**Work instructions:**
Can you put the lines below into a numbered list, leaving out any blank ones?

**Data for this exercise:**
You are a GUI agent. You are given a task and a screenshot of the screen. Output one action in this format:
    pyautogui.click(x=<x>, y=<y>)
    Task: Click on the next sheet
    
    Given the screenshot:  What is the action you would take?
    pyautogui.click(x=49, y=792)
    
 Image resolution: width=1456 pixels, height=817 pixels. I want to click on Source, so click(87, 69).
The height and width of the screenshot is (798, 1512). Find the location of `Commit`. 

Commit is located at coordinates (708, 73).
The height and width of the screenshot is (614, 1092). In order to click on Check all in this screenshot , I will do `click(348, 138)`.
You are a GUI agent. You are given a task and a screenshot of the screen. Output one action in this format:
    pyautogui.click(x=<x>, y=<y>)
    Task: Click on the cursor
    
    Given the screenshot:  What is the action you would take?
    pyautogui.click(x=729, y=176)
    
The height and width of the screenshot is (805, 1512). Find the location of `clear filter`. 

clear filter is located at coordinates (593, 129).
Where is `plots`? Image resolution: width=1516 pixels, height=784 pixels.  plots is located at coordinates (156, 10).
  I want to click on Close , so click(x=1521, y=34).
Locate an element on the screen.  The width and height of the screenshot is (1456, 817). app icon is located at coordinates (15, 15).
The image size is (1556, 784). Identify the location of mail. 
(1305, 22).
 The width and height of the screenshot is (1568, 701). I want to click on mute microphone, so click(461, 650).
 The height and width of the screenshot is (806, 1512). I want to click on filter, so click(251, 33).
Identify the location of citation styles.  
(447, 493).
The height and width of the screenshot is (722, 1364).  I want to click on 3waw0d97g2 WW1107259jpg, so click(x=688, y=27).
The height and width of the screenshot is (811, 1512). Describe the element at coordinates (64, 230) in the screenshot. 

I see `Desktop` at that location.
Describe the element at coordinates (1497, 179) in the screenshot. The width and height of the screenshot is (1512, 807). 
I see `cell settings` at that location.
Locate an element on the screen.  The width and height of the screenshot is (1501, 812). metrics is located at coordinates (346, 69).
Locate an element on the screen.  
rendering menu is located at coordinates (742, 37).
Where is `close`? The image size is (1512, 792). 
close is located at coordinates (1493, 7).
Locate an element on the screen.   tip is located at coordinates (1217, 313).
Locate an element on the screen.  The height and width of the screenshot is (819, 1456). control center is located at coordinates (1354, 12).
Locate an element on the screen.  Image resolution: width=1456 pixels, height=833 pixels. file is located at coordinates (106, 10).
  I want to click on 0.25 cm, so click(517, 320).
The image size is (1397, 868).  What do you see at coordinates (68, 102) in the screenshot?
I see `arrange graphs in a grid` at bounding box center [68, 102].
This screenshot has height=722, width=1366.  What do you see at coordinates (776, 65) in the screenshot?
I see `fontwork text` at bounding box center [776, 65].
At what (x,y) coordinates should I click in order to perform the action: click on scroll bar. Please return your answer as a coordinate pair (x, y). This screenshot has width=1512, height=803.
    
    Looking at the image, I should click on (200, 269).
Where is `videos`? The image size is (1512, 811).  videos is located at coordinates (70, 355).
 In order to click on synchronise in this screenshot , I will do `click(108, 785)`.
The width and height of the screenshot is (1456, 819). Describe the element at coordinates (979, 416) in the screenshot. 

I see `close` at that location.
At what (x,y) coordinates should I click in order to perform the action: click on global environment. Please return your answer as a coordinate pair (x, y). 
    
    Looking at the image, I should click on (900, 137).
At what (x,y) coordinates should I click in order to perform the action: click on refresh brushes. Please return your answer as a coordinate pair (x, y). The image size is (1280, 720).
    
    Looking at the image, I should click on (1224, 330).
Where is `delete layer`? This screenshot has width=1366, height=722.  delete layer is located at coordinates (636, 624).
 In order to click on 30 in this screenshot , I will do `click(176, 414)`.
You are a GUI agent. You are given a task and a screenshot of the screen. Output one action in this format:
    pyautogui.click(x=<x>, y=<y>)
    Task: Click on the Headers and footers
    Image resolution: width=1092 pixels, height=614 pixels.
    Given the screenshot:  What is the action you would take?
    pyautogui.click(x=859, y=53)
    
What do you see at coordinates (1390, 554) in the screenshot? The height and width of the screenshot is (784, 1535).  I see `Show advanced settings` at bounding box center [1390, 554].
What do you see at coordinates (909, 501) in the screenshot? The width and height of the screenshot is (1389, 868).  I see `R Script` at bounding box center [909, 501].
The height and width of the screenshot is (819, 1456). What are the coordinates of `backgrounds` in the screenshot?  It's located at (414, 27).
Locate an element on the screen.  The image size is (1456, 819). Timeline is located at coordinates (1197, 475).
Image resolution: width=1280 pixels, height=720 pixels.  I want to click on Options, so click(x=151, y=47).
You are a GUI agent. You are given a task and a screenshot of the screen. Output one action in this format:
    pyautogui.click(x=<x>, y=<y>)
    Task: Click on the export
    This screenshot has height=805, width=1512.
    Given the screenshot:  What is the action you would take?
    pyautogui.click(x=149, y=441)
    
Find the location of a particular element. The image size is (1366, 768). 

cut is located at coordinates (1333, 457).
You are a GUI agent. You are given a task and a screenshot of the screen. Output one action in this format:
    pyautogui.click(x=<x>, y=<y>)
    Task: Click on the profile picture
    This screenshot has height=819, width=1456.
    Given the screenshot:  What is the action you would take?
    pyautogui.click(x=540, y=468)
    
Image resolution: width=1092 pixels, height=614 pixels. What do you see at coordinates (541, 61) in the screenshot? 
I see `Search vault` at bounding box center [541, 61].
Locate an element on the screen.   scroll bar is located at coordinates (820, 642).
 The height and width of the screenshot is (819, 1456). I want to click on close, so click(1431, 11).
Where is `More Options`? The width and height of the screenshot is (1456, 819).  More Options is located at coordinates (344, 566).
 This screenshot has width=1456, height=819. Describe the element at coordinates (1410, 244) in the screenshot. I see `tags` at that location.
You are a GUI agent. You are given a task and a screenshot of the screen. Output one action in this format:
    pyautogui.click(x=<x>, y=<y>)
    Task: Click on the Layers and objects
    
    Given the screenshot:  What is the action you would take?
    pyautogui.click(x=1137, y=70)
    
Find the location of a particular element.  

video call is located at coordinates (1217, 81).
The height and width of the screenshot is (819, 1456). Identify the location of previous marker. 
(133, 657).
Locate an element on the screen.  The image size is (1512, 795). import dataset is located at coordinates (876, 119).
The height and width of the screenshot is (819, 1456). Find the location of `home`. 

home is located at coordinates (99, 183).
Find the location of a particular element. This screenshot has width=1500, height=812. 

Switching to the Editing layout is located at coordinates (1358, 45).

**Solved problem:**
1. You are a GUI agent. You are given a task and a screenshot of the screen. Output one action in this format:
2.     pyautogui.click(x=<x>, y=<y>)
3.     Task: Click on the next sheet
4.     Given the screenshot:  What is the action you would take?
5.     pyautogui.click(x=49, y=792)
6.  Image resolution: width=1456 pixels, height=817 pixels. I want to click on Source, so click(87, 69).
7. The height and width of the screenshot is (798, 1512). Find the location of `Commit`. 
8. Commit is located at coordinates (708, 73).
9. The height and width of the screenshot is (614, 1092). In order to click on Check all in this screenshot , I will do `click(348, 138)`.
10. You are a GUI agent. You are given a task and a screenshot of the screen. Output one action in this format:
11.     pyautogui.click(x=<x>, y=<y>)
12.     Task: Click on the cursor
13.     Given the screenshot:  What is the action you would take?
14.     pyautogui.click(x=729, y=176)
15. The height and width of the screenshot is (805, 1512). Find the location of `clear filter`. 
16. clear filter is located at coordinates (593, 129).
17. Where is `plots`? Image resolution: width=1516 pixels, height=784 pixels.  plots is located at coordinates (156, 10).
18.   I want to click on Close , so click(x=1521, y=34).
19. Locate an element on the screen.  The width and height of the screenshot is (1456, 817). app icon is located at coordinates (15, 15).
20. The image size is (1556, 784). Identify the location of mail. 
21. (1305, 22).
22.  The width and height of the screenshot is (1568, 701). I want to click on mute microphone, so click(461, 650).
23.  The height and width of the screenshot is (806, 1512). I want to click on filter, so click(251, 33).
24. Identify the location of citation styles.  
25. (447, 493).
26. The height and width of the screenshot is (722, 1364).  I want to click on 3waw0d97g2 WW1107259jpg, so click(x=688, y=27).
27. The height and width of the screenshot is (811, 1512). Describe the element at coordinates (64, 230) in the screenshot. 
28. I see `Desktop` at that location.
29. Describe the element at coordinates (1497, 179) in the screenshot. The width and height of the screenshot is (1512, 807). 
30. I see `cell settings` at that location.
31. Locate an element on the screen.  The width and height of the screenshot is (1501, 812). metrics is located at coordinates (346, 69).
32. Locate an element on the screen.  
33. rendering menu is located at coordinates (742, 37).
34. Where is `close`? The image size is (1512, 792). 
35. close is located at coordinates (1493, 7).
36. Locate an element on the screen.   tip is located at coordinates (1217, 313).
37. Locate an element on the screen.  The height and width of the screenshot is (819, 1456). control center is located at coordinates (1354, 12).
38. Locate an element on the screen.  Image resolution: width=1456 pixels, height=833 pixels. file is located at coordinates (106, 10).
39.   I want to click on 0.25 cm, so click(517, 320).
40. The image size is (1397, 868).  What do you see at coordinates (68, 102) in the screenshot?
41. I see `arrange graphs in a grid` at bounding box center [68, 102].
42. This screenshot has height=722, width=1366.  What do you see at coordinates (776, 65) in the screenshot?
43. I see `fontwork text` at bounding box center [776, 65].
44. At what (x,y) coordinates should I click in order to perform the action: click on scroll bar. Please return your answer as a coordinate pair (x, y). This screenshot has width=1512, height=803.
45.     Looking at the image, I should click on (200, 269).
46. Where is `videos`? The image size is (1512, 811).  videos is located at coordinates (70, 355).
47.  In order to click on synchronise in this screenshot , I will do `click(108, 785)`.
48. The width and height of the screenshot is (1456, 819). Describe the element at coordinates (979, 416) in the screenshot. 
49. I see `close` at that location.
50. At what (x,y) coordinates should I click in order to perform the action: click on global environment. Please return your answer as a coordinate pair (x, y). 
51.     Looking at the image, I should click on (900, 137).
52. At what (x,y) coordinates should I click in order to perform the action: click on refresh brushes. Please return your answer as a coordinate pair (x, y). The image size is (1280, 720).
53.     Looking at the image, I should click on (1224, 330).
54. Where is `delete layer`? This screenshot has width=1366, height=722.  delete layer is located at coordinates (636, 624).
55.  In order to click on 30 in this screenshot , I will do `click(176, 414)`.
56. You are a GUI agent. You are given a task and a screenshot of the screen. Output one action in this format:
57.     pyautogui.click(x=<x>, y=<y>)
58.     Task: Click on the Headers and footers
59.     Image resolution: width=1092 pixels, height=614 pixels.
60.     Given the screenshot:  What is the action you would take?
61.     pyautogui.click(x=859, y=53)
62. What do you see at coordinates (1390, 554) in the screenshot? The height and width of the screenshot is (784, 1535).  I see `Show advanced settings` at bounding box center [1390, 554].
63. What do you see at coordinates (909, 501) in the screenshot? The width and height of the screenshot is (1389, 868).  I see `R Script` at bounding box center [909, 501].
64. The height and width of the screenshot is (819, 1456). What are the coordinates of `backgrounds` in the screenshot?  It's located at (414, 27).
65. Locate an element on the screen.  The image size is (1456, 819). Timeline is located at coordinates (1197, 475).
66. Image resolution: width=1280 pixels, height=720 pixels.  I want to click on Options, so click(x=151, y=47).
67. You are a GUI agent. You are given a task and a screenshot of the screen. Output one action in this format:
68.     pyautogui.click(x=<x>, y=<y>)
69.     Task: Click on the export
70.     This screenshot has height=805, width=1512.
71.     Given the screenshot:  What is the action you would take?
72.     pyautogui.click(x=149, y=441)
73. Find the location of a particular element. The image size is (1366, 768). 
74. cut is located at coordinates (1333, 457).
75. You are a GUI agent. You are given a task and a screenshot of the screen. Output one action in this format:
76.     pyautogui.click(x=<x>, y=<y>)
77.     Task: Click on the profile picture
78.     This screenshot has height=819, width=1456.
79.     Given the screenshot:  What is the action you would take?
80.     pyautogui.click(x=540, y=468)
81. Image resolution: width=1092 pixels, height=614 pixels. What do you see at coordinates (541, 61) in the screenshot? 
82. I see `Search vault` at bounding box center [541, 61].
83. Locate an element on the screen.   scroll bar is located at coordinates (820, 642).
84.  The height and width of the screenshot is (819, 1456). I want to click on close, so click(1431, 11).
85. Where is `More Options`? The width and height of the screenshot is (1456, 819).  More Options is located at coordinates (344, 566).
86.  This screenshot has width=1456, height=819. Describe the element at coordinates (1410, 244) in the screenshot. I see `tags` at that location.
87. You are a GUI agent. You are given a task and a screenshot of the screen. Output one action in this format:
88.     pyautogui.click(x=<x>, y=<y>)
89.     Task: Click on the Layers and objects
90.     Given the screenshot:  What is the action you would take?
91.     pyautogui.click(x=1137, y=70)
92. Find the location of a particular element.  
93. video call is located at coordinates (1217, 81).
94. The height and width of the screenshot is (819, 1456). Identify the location of previous marker. 
95. (133, 657).
96. Locate an element on the screen.  The image size is (1512, 795). import dataset is located at coordinates (876, 119).
97. The height and width of the screenshot is (819, 1456). Find the location of `home`. 
98. home is located at coordinates (99, 183).
99. Find the location of a particular element. This screenshot has width=1500, height=812. 
100. Switching to the Editing layout is located at coordinates (1358, 45).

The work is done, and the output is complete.